• _Objective_:
Copy out the items between the lines holding "At what coordinates" and "Image resolution: width=1479", inclusive, with their requests, and shift every number in the answers (the coordinates and the image dimensions) up by 137. Omit the pictures.

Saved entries
────────
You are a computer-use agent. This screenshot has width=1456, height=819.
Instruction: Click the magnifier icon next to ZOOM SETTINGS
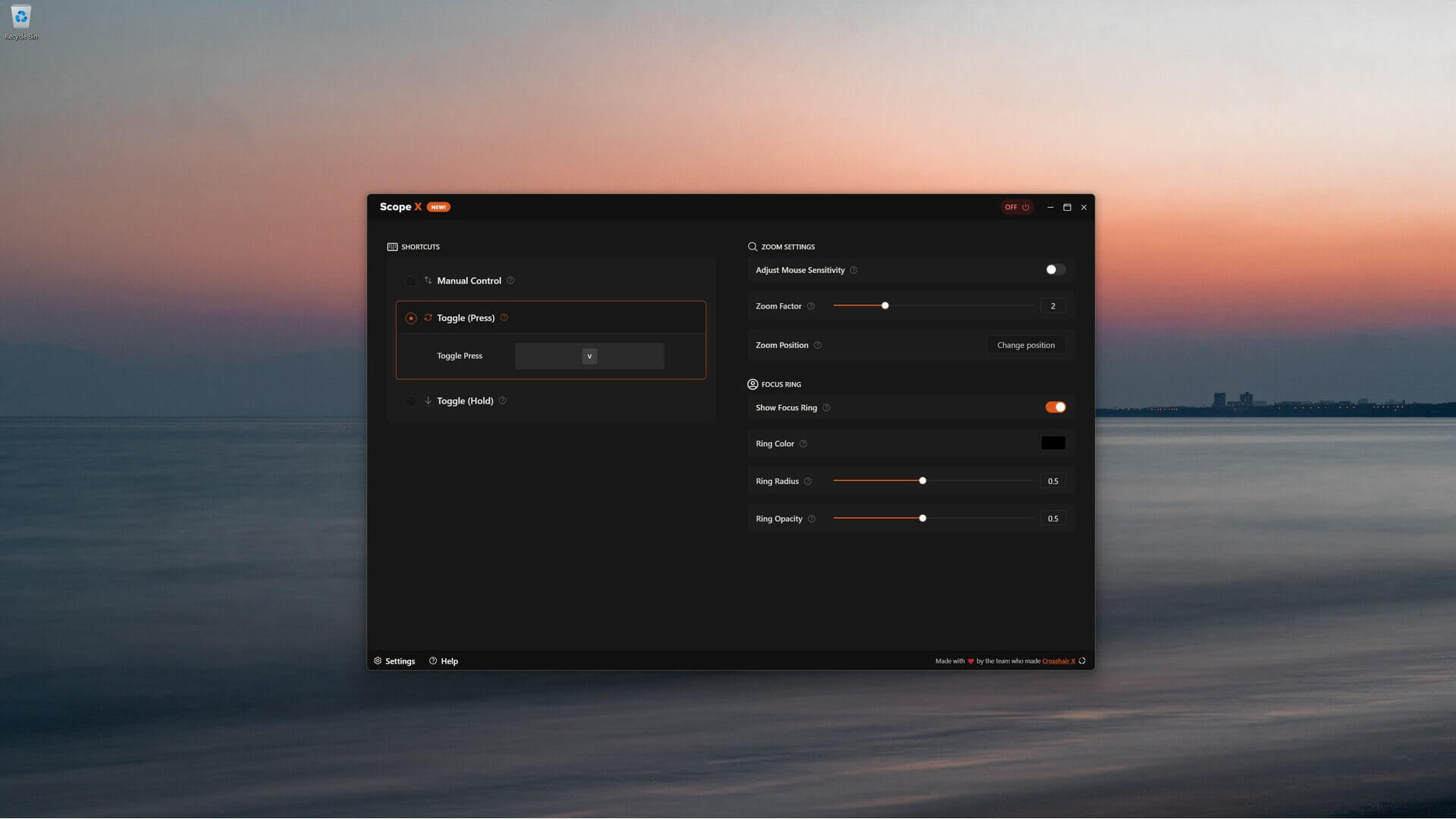(752, 246)
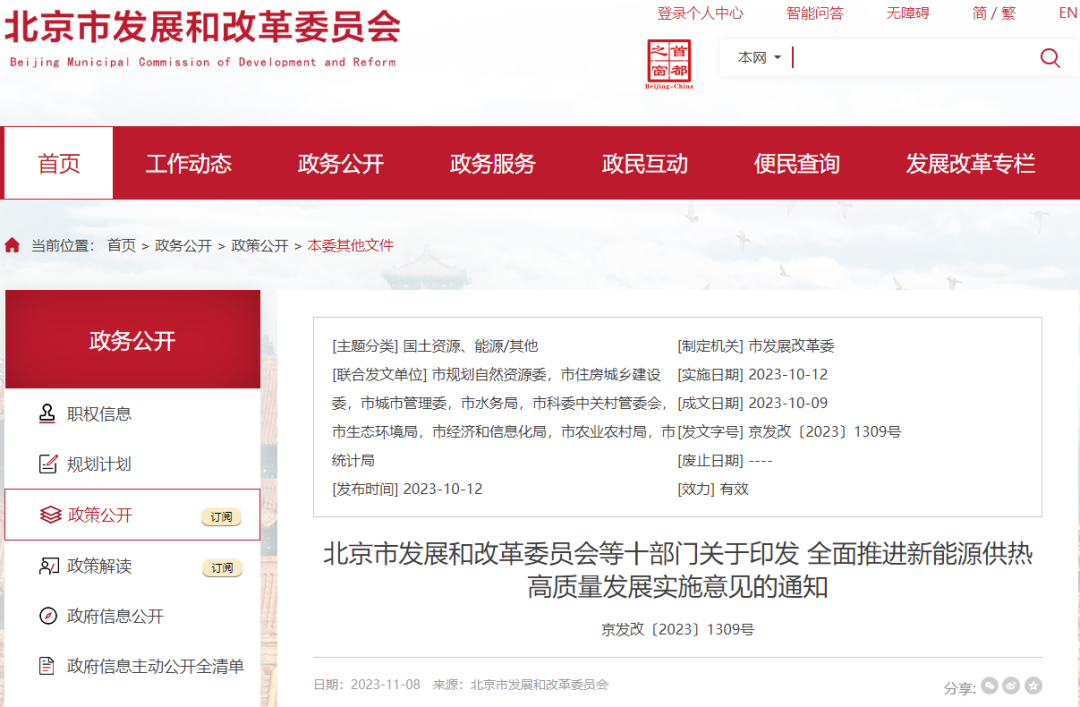Click the star favorite share icon
This screenshot has height=707, width=1080.
click(x=1032, y=685)
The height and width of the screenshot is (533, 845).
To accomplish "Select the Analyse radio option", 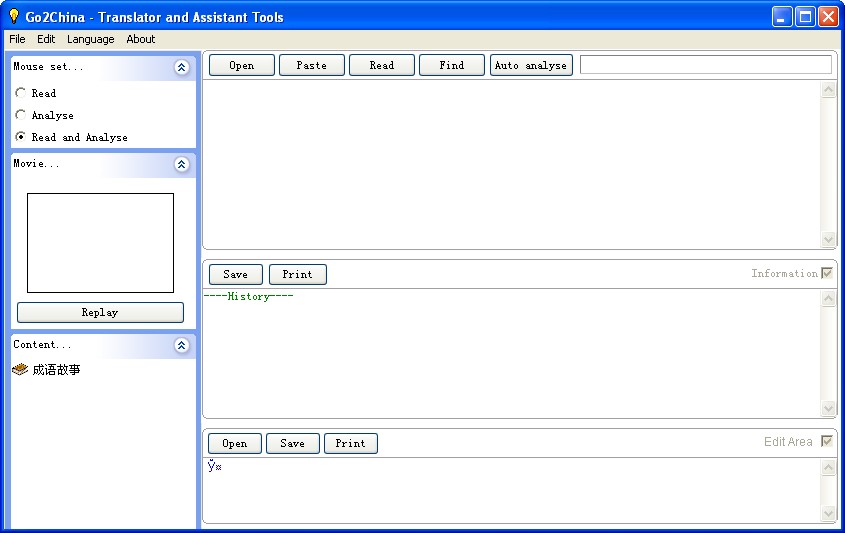I will coord(20,115).
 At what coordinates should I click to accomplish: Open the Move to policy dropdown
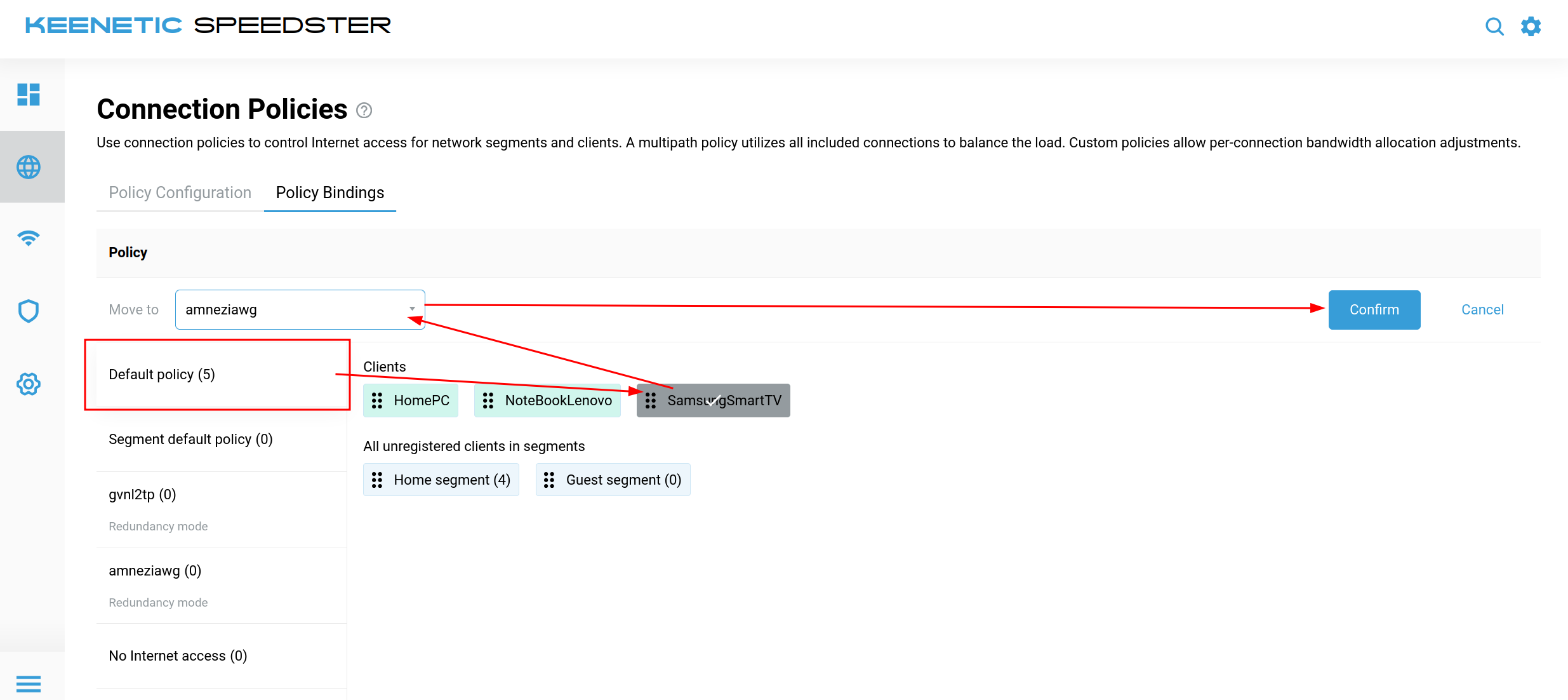pos(300,309)
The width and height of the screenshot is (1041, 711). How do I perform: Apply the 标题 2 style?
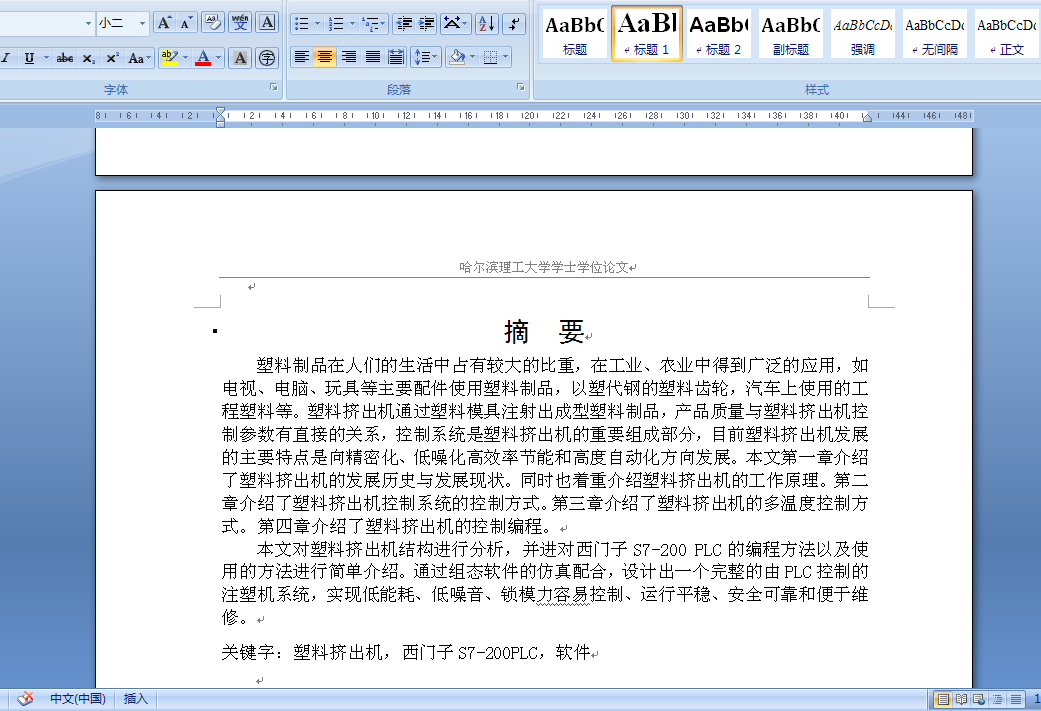[x=718, y=33]
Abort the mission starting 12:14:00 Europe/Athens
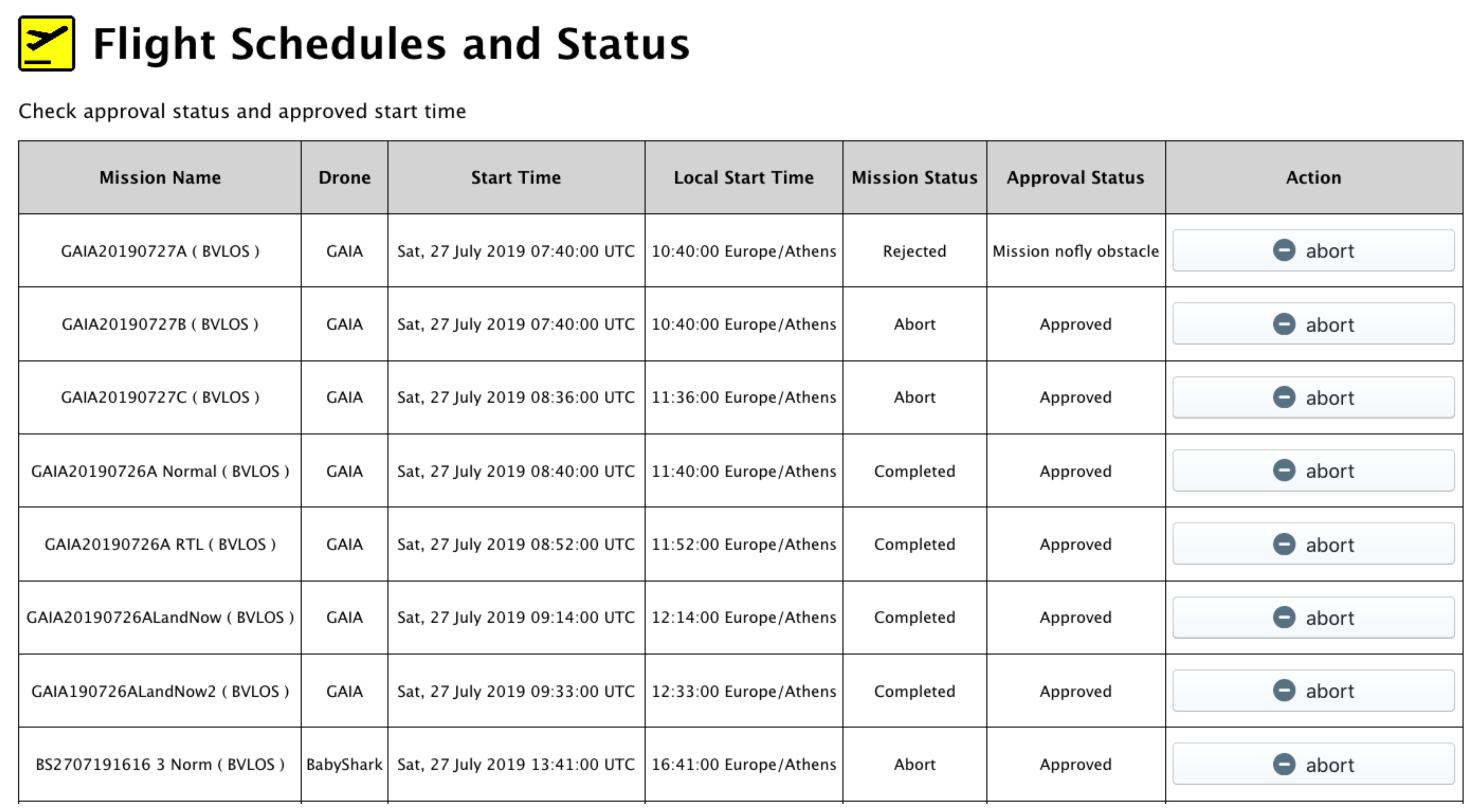Image resolution: width=1479 pixels, height=812 pixels. pyautogui.click(x=1312, y=617)
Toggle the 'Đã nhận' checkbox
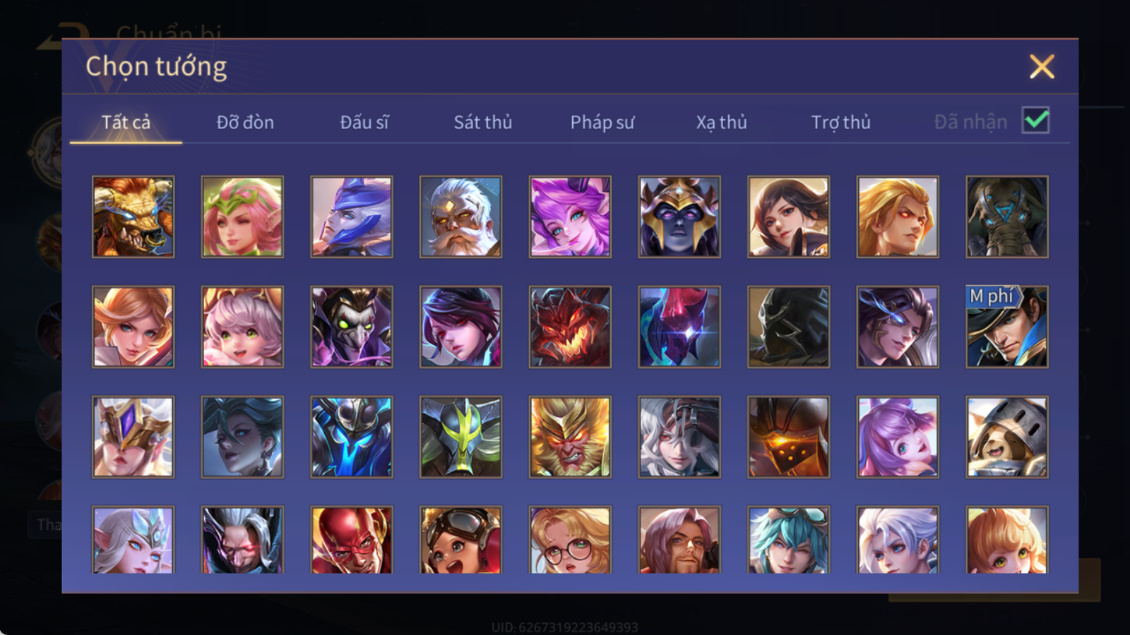The height and width of the screenshot is (635, 1130). pos(1036,120)
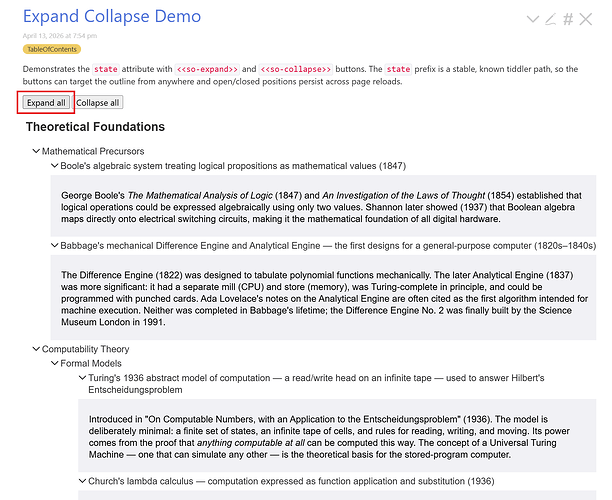This screenshot has width=612, height=500.
Task: Click the permalink hash icon
Action: (568, 19)
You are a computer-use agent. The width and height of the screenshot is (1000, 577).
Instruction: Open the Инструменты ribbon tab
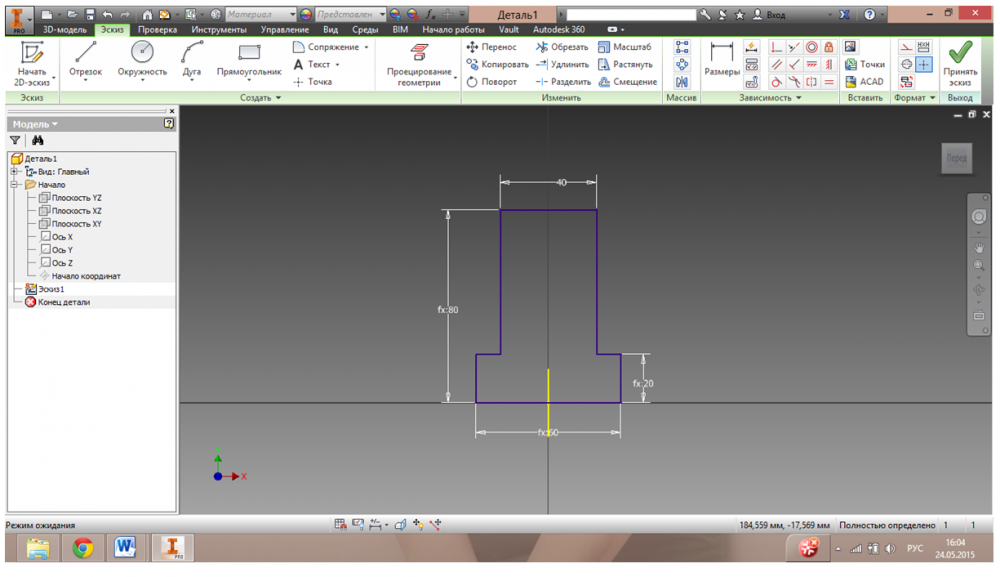pos(219,30)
────────
• _Answer for the task_:
 At what coordinates should I click to accomplish: Open the Move to policy dropdown
pos(437,446)
The width and height of the screenshot is (1041, 711). How do I perform: Apply the 标题 2 style?
[x=855, y=170]
Abort the mission starting 12:14:00 Europe/Athens
Image resolution: width=1616 pixels, height=949 pixels. pyautogui.click(x=1449, y=754)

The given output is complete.